The general TRAM workflow is;

  1. A Threat Report is added to the job processing queue
  2. TRAM breaks the Threat Report into Sentences
  3. The AI/ML model proposes ATT&CK Techniques on a per-sentence basis
  4. Someone (e.g. an analyst) edits and confirms the mappings
  5. (Optional) The mappings can be exported to support other workflows
  6. (Optional) The AI/ML model can be retrained on confirmed mappings

MITRE TRAM Upload report

On first install you will see some training data listed (Bootstrap Training Data). I will go ahead and upload my own report.

To upload via the UI, simply click the “Upload Report” button in the navigation bar.
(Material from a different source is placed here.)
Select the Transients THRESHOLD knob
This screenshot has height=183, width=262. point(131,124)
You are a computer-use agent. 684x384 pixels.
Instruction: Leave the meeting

For this demo I will use the following report from FireEye; APT39: An Iranian Cyber Espionage Group Focused on Personal Information.

MITRE have created a .pdf copy I can use.

Pro-tip: Many of you will want to use TRAM with web content. TRAM can be used with HTML content. All you need to do is export the webpage (in Chrome; File > Save Page As), and then upload the .html file to TRAM. If the website uses lots of Javascript (and other complexity) the results can vary (as TRAM cannot parse the HTML tags correctly). In these cases, I would recommend exporting the page a .pdf and using that with TRAM instead (in Chrome; Print > Destination = Save as PDF).

Once TRAM has finished processing the report and comparing the sentences extracted against the default model, its status will change from “Queued” to “Reviewing”.

MITRE TRAM report reviewing

You can see TRAM has extracted a total of 32 ATT&CK Techniques for review. I can review them by clicking “Analyze”.

MITRE TRAM report extraction

You can now see each sentence extracted on the left hand side. Where a number is shown in the left column, it indicates TRAM has detected that number of Techniques for the sentence (might be more than one).

Clicking a sentence where a Technique has been extracted shows the Technique(s) identified and the confidence score of the extraction.

I can now review the accuracy manually with one of three outcomes;

  1. I agree with the extraction and want to assign the Technique(s) to the sentence by clicking “Accepted”. You will see the row turn green.
  2. I disagree with the extraction and want to remove it by clicking the red no entry button. It will remove the Technique.
  3. I want to add an additional Technique to the sentence by clicking the green “Add Mapping” button and selecting the Object I want to add. The TRAM model support Technique mappings by default, however, this manual option also allows you to link any ATT&CK Object (Groups, Software, etc.) to the sentence. In the screenshot below, I am adding the Group G0087 to a sentence.

MITRE TRAM add group

Once all the mappings have been reviewed and accepted you can close the report.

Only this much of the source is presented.